Data listing section start

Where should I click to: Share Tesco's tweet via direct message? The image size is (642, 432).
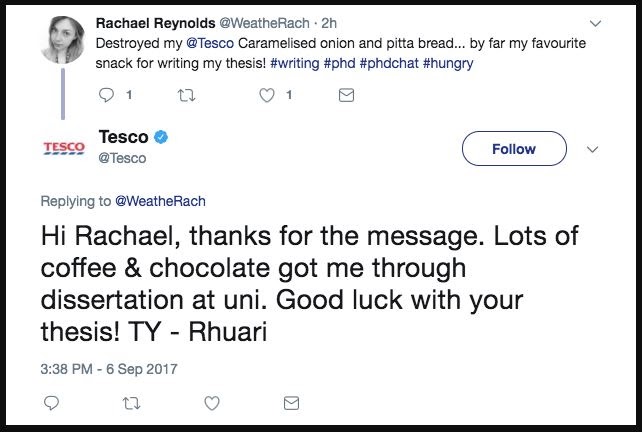(x=290, y=404)
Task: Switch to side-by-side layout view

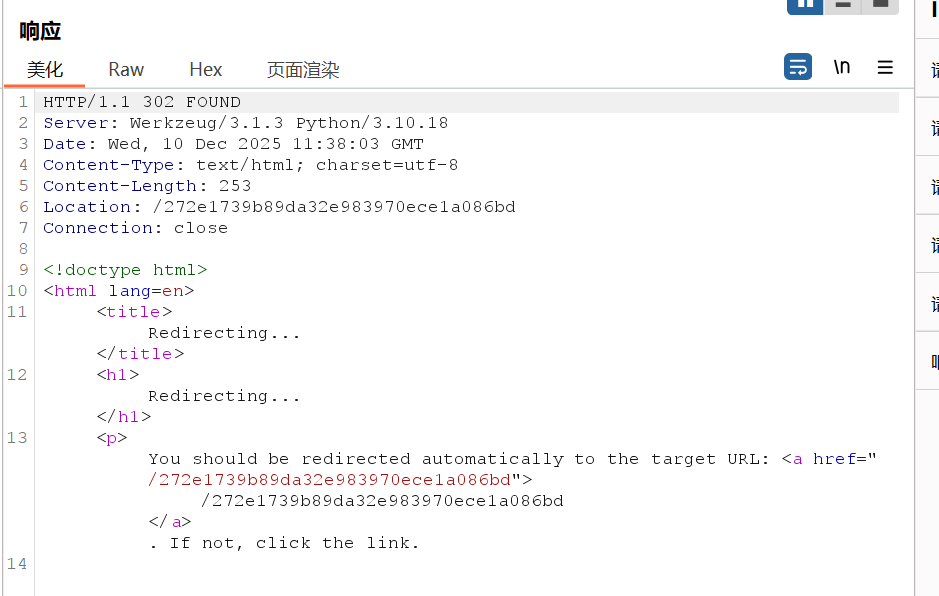Action: pos(805,5)
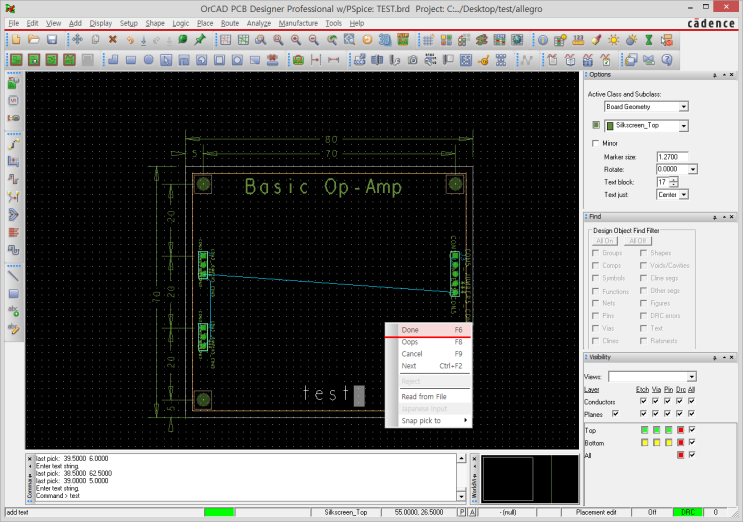
Task: Click the green pushpin icon
Action: point(200,40)
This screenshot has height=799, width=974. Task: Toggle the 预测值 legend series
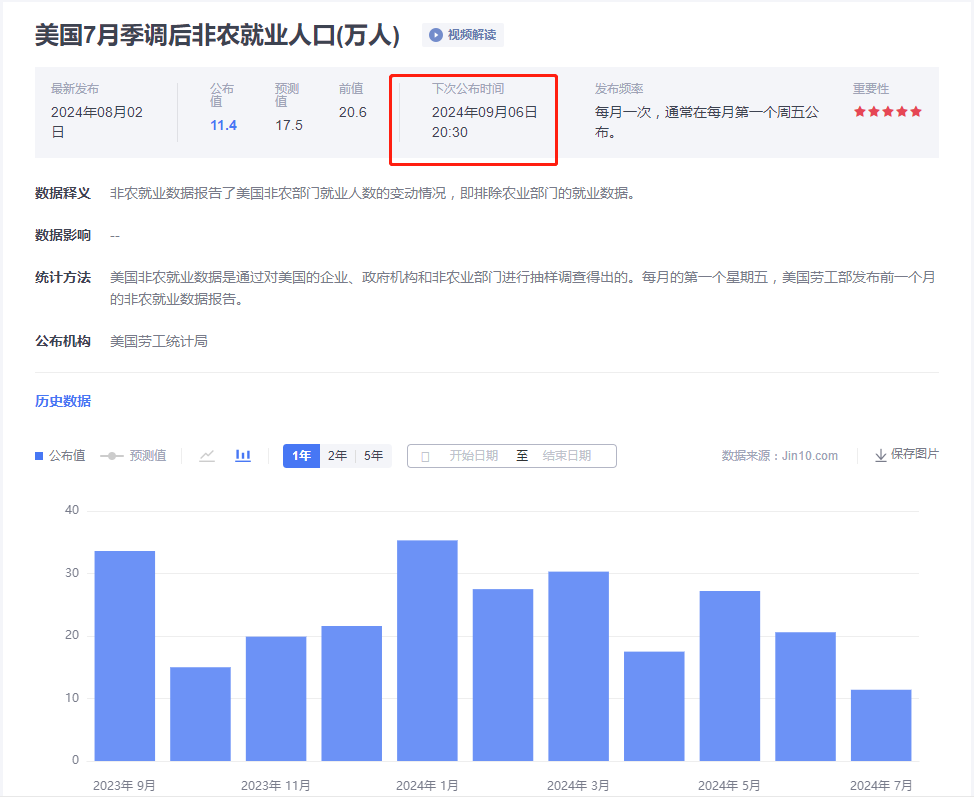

Data listing section end

* _Exercise brief_: Output the records exactly, and let none of their pictures appear in the copy.

* _Answer to this problem_:
Where should I click to: Share Tesco's tweet via direct message? The image size is (642, 432).
(x=290, y=404)
Task: Switch to side-by-side layout view

Action: pos(805,5)
Task: Click the green pushpin icon
Action: point(200,40)
This screenshot has height=799, width=974. Task: Toggle the 预测值 legend series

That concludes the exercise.